More cooking fires occur on Thanksgiving than any other day of the year.
With the popularity of turkey frying increasing, U.S. fire departments are responding to more than 1,000 fires year in which a deep fryer is involved. The National Fire Protection Association (NFPA) says deep fryers cause an average of five deaths, 60 injuries, and more than $15 million in property damage each year.
Most turkey fires are preventable. Recognizing common mistakes is a critical step in reducing your risk of a fire or potentially fatal burns.
- Too much oil in the fryer pot. If the cooking pot is overfilled, the oil may spill out of the pot when the turkey is lowered in. Oil can hit the burner and cause flare ups. Follow the owner’s manual to determine the proper amount of oil to use and do a “dry run” beforehand with water in the pot to make sure you have the right proportions.
- Dropping a frozen or partially thawed turkey into oil. Frozen or partially frozen turkeys placed into the fryer can cause a spillover and may result in a fire. Be sure your turkey is completely thawed—give it at least three days in the fridge if it’s been in the freezer. Slowly lower it into the pot to prevent oil from splashing.
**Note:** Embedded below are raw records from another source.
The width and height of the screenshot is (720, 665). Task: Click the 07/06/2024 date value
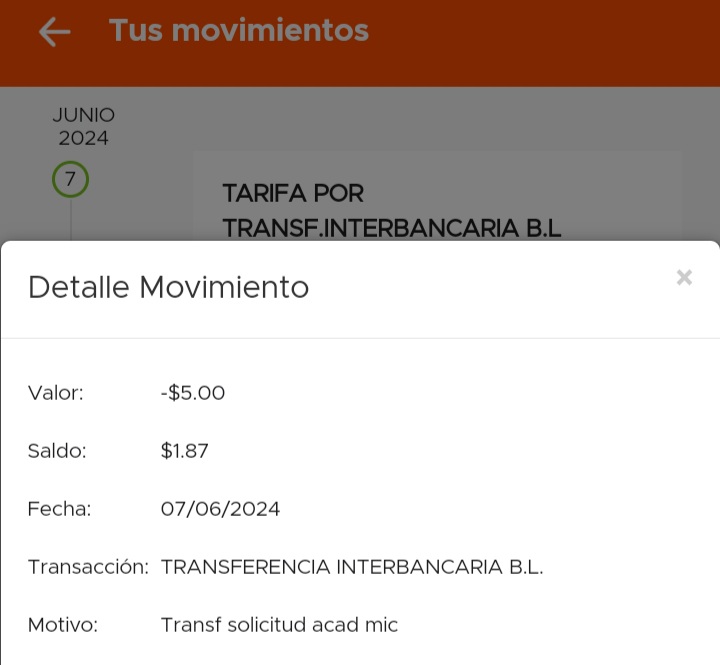click(220, 509)
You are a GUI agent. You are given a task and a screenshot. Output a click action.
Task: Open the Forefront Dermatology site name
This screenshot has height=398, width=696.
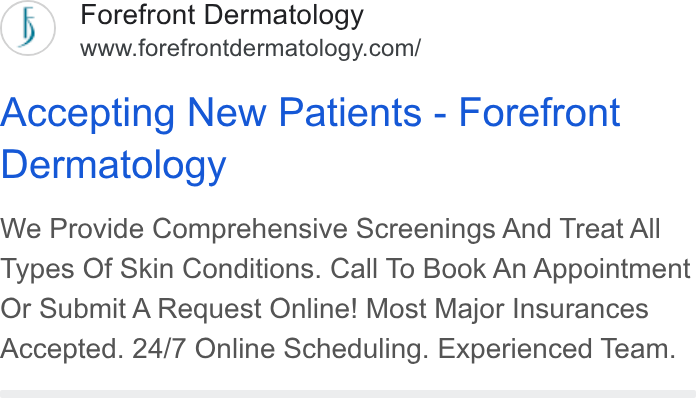click(x=222, y=15)
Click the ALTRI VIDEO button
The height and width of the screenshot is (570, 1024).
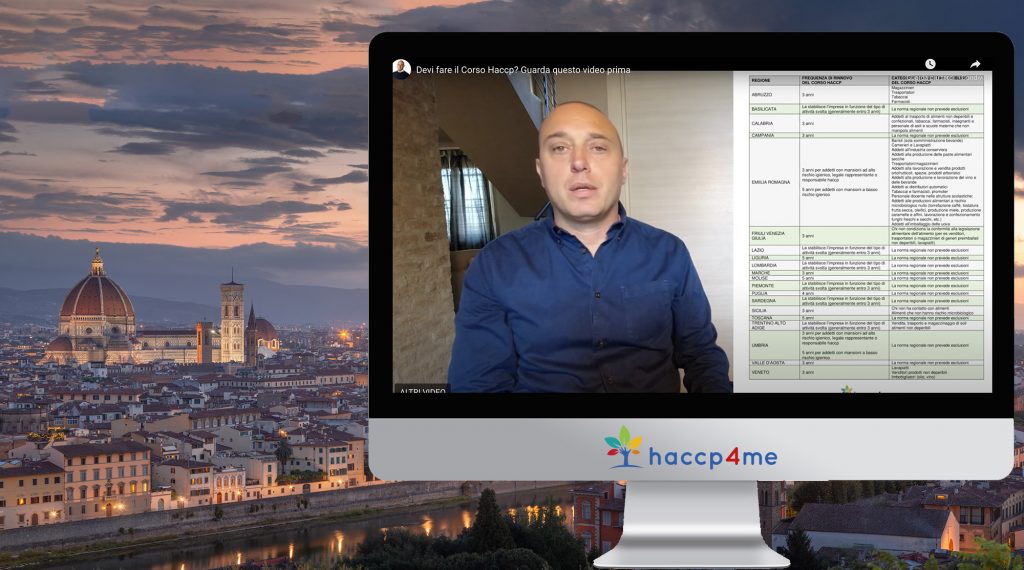click(421, 389)
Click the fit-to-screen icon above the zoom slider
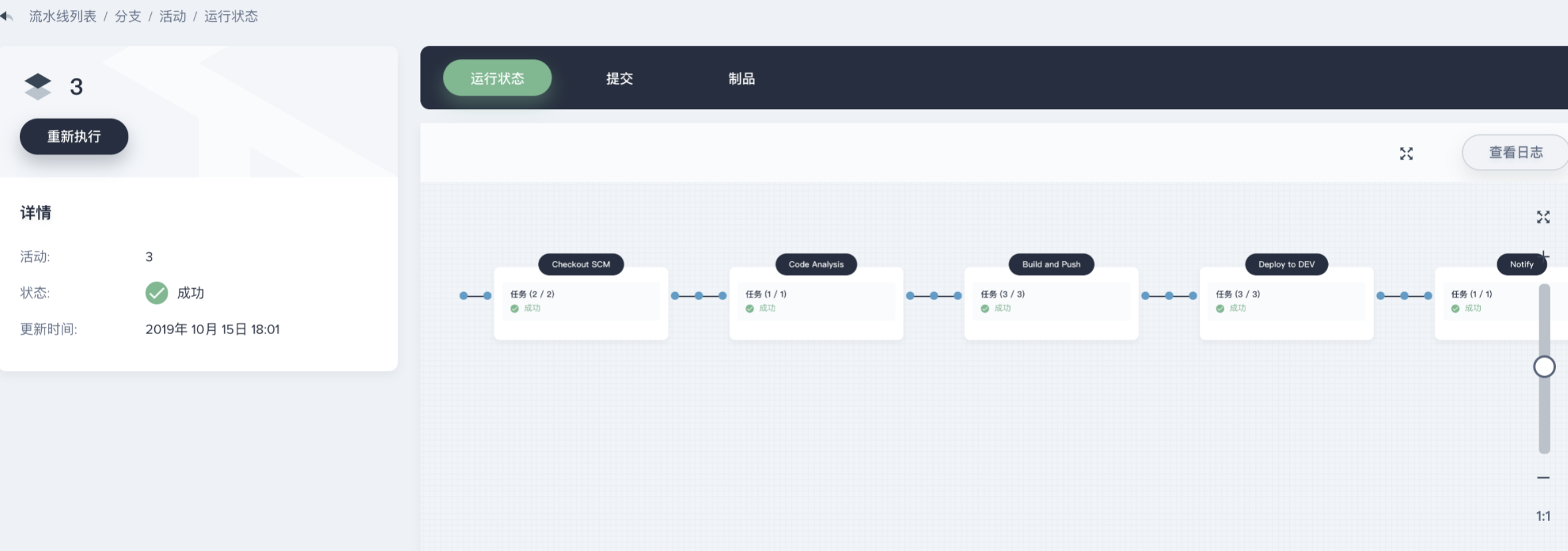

- Fryer is too close to structures. More than one-third of fires involving a fryer start in a garage or patio. Cook outdoors and away from flammables; maintain a safe distance from any building and keep the fire off any wooden structures.
- Oil and ice don’t mix. When ice comes into contact with hot oil, the water vaporizes, causing steam bubbles to pop and spray hot oil. Do not use ice or water to cool down oil or extinguish an oil fire. Keep a fire extinguisher approved for grease fires nearby, and immediately call 911 for help.
- Unattended cooking. Frying involves cooking with a combustible medium, namely the cooking oil or grease. Many frying units do not have thermostat controls and if left unwatched, the oil will continue to heat until the point of combustion. Never leave your turkey alone!
Interestingly, Texas ranks number one in the most grease and cooking fires on Thanksgiving Day from 2007 – 2011: we had 19, the most reported of any state. Illinois was second, with 18.